Rows on locating words and elements:
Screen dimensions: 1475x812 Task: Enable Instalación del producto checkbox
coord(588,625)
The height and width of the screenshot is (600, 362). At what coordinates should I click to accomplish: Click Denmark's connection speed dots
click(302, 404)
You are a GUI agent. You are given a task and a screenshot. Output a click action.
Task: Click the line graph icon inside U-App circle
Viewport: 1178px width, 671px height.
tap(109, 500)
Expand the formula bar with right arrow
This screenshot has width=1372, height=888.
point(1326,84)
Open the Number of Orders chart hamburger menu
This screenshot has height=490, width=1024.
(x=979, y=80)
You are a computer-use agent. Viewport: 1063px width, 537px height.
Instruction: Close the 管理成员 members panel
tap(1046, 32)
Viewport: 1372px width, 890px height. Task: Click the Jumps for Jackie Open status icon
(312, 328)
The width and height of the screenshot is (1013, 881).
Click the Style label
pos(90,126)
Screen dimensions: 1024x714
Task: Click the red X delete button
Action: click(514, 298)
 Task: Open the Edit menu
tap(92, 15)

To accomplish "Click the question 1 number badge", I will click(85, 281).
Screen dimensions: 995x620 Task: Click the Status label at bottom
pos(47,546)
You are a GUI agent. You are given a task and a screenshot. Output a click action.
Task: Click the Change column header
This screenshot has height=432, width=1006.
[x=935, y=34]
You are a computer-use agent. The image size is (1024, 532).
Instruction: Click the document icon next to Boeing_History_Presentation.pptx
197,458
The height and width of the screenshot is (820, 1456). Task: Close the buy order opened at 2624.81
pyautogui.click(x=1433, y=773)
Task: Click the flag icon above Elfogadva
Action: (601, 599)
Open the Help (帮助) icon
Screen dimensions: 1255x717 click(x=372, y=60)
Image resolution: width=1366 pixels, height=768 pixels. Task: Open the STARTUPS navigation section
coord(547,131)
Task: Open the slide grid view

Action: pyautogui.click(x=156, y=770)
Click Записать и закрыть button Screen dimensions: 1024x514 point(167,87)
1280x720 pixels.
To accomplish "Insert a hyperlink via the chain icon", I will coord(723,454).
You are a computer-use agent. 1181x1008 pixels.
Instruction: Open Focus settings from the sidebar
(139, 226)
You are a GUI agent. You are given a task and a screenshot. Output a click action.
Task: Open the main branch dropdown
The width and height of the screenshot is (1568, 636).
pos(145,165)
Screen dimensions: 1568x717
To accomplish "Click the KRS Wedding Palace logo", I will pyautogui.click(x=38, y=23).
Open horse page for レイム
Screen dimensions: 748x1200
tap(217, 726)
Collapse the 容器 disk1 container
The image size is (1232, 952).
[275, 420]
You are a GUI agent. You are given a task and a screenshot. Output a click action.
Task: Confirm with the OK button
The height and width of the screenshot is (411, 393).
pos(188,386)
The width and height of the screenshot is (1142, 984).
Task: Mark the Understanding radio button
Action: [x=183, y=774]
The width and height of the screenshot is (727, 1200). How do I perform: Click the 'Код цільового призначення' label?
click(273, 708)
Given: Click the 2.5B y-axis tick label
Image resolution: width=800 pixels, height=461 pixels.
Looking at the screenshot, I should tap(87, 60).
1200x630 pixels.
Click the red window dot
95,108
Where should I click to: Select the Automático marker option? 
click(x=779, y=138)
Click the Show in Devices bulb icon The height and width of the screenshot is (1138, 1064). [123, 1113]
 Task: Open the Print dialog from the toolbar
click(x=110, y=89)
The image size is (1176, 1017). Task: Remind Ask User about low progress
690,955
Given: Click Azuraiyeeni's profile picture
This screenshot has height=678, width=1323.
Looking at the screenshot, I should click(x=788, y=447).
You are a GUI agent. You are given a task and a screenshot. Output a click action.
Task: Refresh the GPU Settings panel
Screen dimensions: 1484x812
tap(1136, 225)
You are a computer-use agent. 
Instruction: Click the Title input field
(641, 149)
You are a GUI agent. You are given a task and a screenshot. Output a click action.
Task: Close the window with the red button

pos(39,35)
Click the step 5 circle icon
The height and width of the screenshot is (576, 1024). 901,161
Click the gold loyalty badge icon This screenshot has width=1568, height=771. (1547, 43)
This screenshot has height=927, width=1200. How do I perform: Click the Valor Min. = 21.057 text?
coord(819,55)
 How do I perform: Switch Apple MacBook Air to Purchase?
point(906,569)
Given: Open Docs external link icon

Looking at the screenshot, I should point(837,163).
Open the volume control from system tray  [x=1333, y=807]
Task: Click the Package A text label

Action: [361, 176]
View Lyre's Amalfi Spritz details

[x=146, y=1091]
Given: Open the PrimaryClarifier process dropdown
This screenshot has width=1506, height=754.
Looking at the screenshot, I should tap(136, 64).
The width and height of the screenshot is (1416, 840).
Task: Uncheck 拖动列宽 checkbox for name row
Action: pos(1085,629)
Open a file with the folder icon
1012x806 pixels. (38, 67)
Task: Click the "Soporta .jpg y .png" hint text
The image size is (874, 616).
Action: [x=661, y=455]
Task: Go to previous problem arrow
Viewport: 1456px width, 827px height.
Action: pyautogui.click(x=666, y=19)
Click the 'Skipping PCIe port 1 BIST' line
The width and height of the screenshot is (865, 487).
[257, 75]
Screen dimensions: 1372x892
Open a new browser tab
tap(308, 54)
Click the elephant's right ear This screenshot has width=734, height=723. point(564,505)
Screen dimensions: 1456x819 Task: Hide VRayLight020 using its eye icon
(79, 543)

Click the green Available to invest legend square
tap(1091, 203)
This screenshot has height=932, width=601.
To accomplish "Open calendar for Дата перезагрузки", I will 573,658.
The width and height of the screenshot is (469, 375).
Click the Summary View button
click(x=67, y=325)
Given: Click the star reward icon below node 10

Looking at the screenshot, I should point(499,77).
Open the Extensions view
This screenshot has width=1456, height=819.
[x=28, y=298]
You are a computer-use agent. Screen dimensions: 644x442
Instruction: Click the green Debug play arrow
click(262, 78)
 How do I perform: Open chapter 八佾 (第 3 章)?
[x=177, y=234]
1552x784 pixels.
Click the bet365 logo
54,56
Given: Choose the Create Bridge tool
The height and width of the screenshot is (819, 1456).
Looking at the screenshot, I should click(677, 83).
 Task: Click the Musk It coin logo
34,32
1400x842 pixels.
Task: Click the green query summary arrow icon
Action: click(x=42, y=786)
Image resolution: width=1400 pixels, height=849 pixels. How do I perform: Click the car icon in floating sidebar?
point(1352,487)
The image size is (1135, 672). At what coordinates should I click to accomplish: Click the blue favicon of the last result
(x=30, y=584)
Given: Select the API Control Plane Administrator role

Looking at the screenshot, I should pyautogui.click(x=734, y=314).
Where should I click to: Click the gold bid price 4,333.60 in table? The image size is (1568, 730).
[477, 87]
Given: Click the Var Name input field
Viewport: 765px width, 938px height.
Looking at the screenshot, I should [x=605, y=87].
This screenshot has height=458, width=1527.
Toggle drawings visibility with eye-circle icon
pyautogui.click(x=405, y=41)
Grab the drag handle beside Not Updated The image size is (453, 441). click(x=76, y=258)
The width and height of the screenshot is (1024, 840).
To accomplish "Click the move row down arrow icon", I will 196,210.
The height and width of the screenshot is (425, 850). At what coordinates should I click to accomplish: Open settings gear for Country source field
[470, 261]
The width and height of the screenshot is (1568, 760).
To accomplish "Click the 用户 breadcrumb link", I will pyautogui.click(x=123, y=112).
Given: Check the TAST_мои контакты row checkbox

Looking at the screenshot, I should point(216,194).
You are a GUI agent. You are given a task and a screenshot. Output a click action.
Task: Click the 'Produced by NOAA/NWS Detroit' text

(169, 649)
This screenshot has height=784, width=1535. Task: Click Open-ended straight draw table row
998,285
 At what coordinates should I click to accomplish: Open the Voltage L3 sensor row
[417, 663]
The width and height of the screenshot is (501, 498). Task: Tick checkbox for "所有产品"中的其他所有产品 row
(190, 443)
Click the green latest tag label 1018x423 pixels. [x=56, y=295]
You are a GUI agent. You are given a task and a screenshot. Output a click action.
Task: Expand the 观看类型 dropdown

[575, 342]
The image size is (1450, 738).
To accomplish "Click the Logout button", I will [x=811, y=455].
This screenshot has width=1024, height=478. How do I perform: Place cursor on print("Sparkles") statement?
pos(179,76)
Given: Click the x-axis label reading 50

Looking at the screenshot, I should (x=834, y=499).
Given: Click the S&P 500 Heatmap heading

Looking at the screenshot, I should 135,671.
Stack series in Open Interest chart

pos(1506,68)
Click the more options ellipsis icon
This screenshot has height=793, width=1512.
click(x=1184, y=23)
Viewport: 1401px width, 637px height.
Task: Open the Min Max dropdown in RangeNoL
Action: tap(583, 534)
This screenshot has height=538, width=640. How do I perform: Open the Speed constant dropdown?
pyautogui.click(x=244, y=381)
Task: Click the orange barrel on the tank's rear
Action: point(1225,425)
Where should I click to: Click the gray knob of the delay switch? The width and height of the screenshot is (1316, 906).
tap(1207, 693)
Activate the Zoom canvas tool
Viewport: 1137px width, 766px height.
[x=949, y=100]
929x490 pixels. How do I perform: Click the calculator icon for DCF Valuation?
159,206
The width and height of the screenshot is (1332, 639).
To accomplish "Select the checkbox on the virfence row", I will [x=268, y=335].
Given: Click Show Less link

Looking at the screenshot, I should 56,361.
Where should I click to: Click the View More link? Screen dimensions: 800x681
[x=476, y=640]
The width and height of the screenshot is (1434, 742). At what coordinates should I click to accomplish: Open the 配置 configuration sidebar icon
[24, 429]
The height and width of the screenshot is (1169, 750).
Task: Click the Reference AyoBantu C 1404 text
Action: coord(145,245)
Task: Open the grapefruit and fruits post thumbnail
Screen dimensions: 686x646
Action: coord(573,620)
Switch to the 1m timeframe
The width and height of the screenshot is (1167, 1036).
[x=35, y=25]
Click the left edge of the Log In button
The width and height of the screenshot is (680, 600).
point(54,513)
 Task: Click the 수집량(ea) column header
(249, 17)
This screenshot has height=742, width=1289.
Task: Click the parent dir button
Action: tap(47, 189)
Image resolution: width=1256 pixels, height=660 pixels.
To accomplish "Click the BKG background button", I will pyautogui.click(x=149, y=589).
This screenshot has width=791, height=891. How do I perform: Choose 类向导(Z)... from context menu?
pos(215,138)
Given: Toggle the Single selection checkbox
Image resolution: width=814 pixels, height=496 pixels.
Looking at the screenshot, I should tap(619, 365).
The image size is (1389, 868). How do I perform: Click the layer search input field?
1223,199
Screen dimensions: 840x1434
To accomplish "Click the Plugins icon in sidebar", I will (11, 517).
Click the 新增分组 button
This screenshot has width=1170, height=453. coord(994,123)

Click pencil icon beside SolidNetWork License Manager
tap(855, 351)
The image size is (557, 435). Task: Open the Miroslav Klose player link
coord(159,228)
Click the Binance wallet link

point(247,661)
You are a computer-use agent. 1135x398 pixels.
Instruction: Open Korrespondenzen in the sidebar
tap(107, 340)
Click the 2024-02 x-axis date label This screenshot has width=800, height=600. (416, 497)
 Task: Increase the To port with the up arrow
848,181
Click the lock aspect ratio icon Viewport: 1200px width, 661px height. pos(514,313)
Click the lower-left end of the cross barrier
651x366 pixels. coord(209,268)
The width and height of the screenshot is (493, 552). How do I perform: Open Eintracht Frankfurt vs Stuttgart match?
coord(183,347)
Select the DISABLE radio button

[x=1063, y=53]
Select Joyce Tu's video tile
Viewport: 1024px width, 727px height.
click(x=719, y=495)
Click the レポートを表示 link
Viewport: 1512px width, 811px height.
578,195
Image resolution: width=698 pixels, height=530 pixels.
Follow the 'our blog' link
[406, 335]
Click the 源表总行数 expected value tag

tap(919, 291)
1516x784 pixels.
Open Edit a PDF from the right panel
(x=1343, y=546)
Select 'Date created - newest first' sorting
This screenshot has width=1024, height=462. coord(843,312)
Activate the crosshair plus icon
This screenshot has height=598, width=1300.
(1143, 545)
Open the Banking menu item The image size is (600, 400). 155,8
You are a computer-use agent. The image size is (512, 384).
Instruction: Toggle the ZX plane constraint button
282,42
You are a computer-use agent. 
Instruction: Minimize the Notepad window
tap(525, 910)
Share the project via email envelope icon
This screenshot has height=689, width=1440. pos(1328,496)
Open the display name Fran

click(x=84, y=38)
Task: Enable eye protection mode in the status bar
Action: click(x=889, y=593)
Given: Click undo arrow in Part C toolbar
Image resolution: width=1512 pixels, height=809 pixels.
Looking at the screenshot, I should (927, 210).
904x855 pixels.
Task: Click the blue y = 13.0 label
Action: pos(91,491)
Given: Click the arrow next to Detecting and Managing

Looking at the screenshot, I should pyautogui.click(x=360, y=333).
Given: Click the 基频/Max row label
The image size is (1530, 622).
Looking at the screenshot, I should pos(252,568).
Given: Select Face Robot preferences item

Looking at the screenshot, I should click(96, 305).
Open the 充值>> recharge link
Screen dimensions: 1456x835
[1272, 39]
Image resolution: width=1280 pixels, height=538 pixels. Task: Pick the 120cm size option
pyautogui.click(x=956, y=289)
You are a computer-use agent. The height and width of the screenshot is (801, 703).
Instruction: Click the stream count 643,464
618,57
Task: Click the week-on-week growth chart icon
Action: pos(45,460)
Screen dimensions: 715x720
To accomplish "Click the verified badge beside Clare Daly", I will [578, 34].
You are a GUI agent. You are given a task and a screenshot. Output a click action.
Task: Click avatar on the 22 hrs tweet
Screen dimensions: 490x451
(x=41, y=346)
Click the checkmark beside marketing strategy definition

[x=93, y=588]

### Exercise brief
Copy the rows above verbatim, from the first line through the line containing "click(302, 404)".

### Full response
Screen dimensions: 1475x812 Task: Enable Instalación del producto checkbox
coord(588,625)
The height and width of the screenshot is (600, 362). At what coordinates should I click to accomplish: Click Denmark's connection speed dots
click(302, 404)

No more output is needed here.